L'IMPÉRATRICE EUGÉNIE

 

II. — AVANT LE MARIAGE.

 

 

Depuis le mariage de sa fille aînée avec le duc d'Albe, qui suivit de cinq ans la mort de son mari, la comtesse de Montijo vivait seule avec sa seconde fille. Ses ressources assez modestes ne l'empêchaient pas de fréquenter le monde des artistes, des écrivains, des gens à la mode. Dans les crises qui se succédaient à la cour d'Isabelle II, elle avait acquis le titre de camarera-mayor, qui lui donnait une situation à part dans la société espagnole. Type très complet et très beau de la femme d'Andalousie, — ce sont les expressions de Mérimée, — elle appartenait à ce groupe de belles étrangères auxquelles les salons de Paris ont toujours été disposés à faire bon accueil. Quant à sa fille cadette, partout où elle se montrait, sa beauté faisait sensation. Comment se nouèrent les relations qui devaient aboutir à son mariage ? Elle le racontait un jour à Augustin Filon, le précepteur de son fils.

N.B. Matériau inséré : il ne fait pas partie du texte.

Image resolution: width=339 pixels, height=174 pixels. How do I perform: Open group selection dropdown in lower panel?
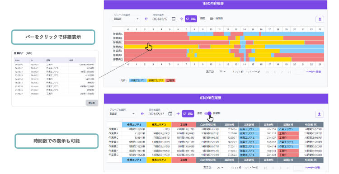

Elle avait beaucoup entendu parler du prisonnier de Ham par une femme qui avait été mêlée à la tentative de Strasbourg. Un conspirateur, disait-elle, un prisonnier, un prince, un Napoléon : il y avait tout ce qu'il fallait pour me monter la tête... Vous pensez si le terrain était bien préparé par les souvenirs de mon père et par les récits de M. Beyle. J'avais la religion de Napoléon dans le sang. L'ancien prisonnier de Ham était devenu le président de la République ; il habitait au palais de l'Elysée. La comtesse de Montijo connaissait l'un des familiers du président, le comte Bacciochi ; celui-ci la présenta, ainsi que sa fille, au chef de l'Etat. L'impression qu'elles produisirent fut assez favorable pour que, peu après, une invitation à dîner à Saint-Cloud leur fût adressée. Elles croyaient se rendre à une réception officielle ; leur surprise fut grande de se trouver seulement en compagnie du président et de Bacciochi. Après le dîner, le président parla de faire un tour dans le parc et fit le geste d'offrir son bras à Mlle de Montijo. Monseigneur, ma mère est là, dit la future impératrice, en prenant le bras de Bacciochi. Le président fit faire la promenade à la comtesse de Montijo. L'Impératrice souriait à ce souvenir. Je ne crois pas, disait-elle, qu'il se soit amusé beaucoup, ce soir-là.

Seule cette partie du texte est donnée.